(Element lookup records)
⁂
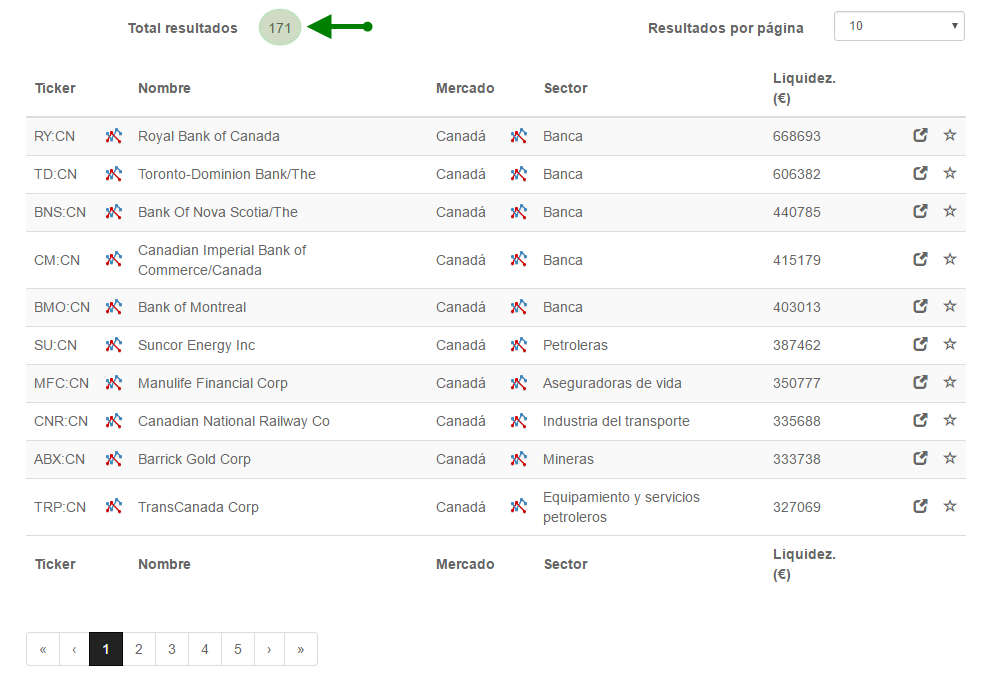Viewport: 981px width, 680px height.
Task: Open Resultados por página dropdown
Action: (x=899, y=26)
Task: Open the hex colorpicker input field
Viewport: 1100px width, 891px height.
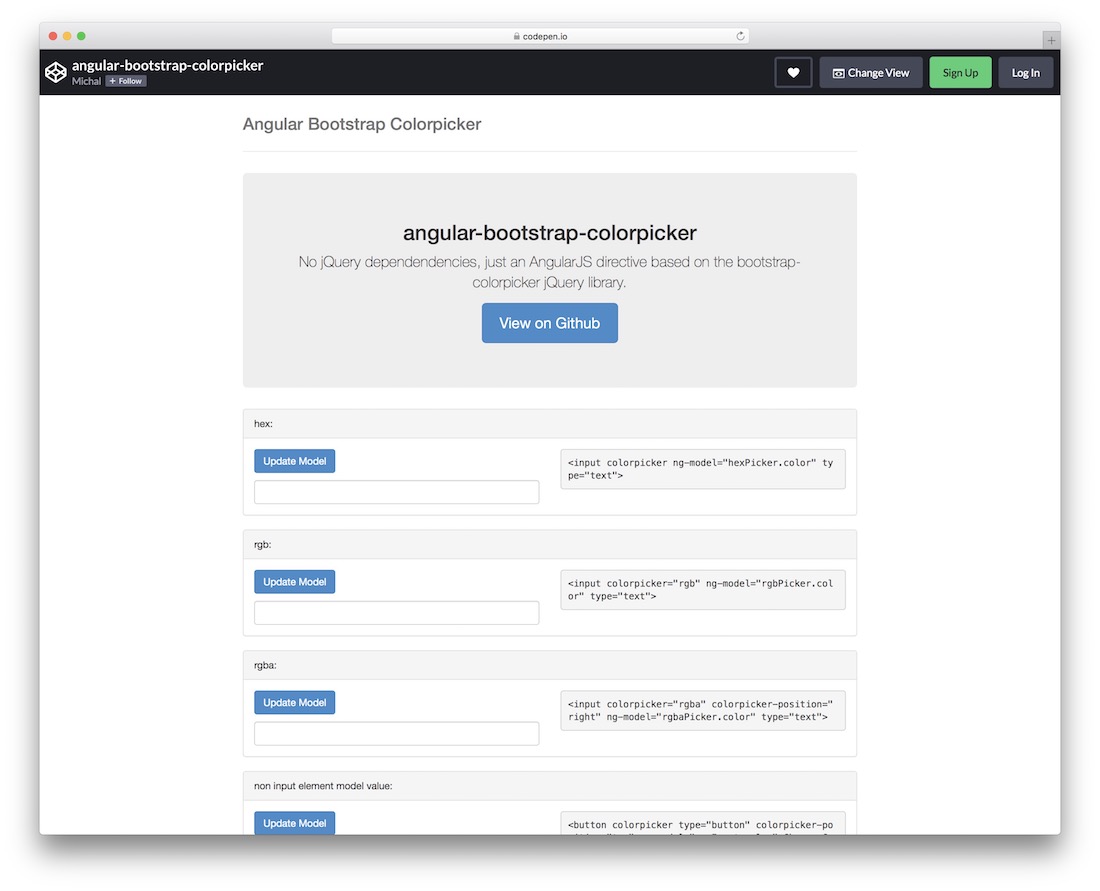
⁂
Reproduce the lines above word for word, omitting the pictures.

### Task output
Viewport: 981px width, 680px height.
Task: Open Resultados por página dropdown
Action: (x=899, y=26)
Task: Open the hex colorpicker input field
Viewport: 1100px width, 891px height.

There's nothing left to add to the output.